**Excerpted records:**
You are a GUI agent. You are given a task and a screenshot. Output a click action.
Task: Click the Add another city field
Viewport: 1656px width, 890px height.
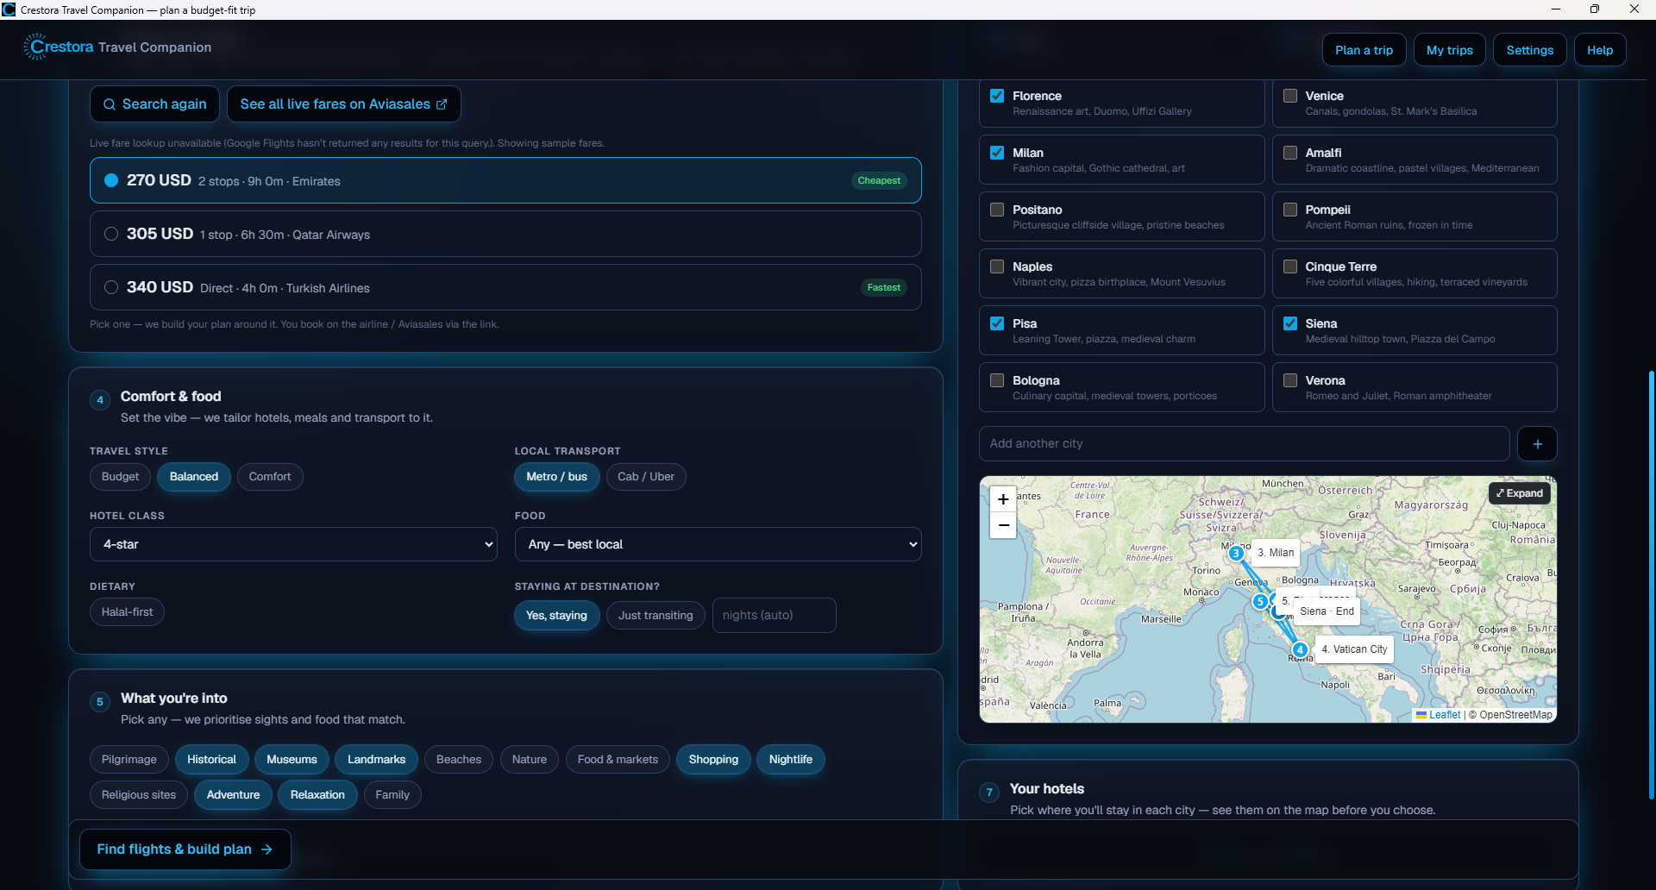1244,444
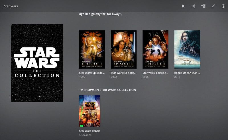Click the movie title above year 2002
228x140 pixels.
124,73
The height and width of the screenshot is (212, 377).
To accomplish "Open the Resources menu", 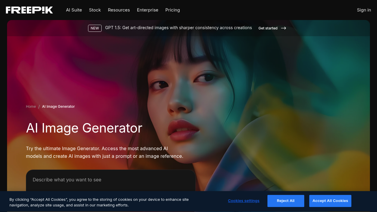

**Your task:**
Quote each line of the listing exactly, but leave the pictures out.

**Completed exercise:**
You are a GUI agent. You are given a task and a screenshot. Output a click action.
Task: Click the Add another city field
Viewport: 1656px width, 890px height.
1244,444
Click the movie title above year 2002
228x140 pixels.
124,73
The height and width of the screenshot is (212, 377).
To accomplish "Open the Resources menu", 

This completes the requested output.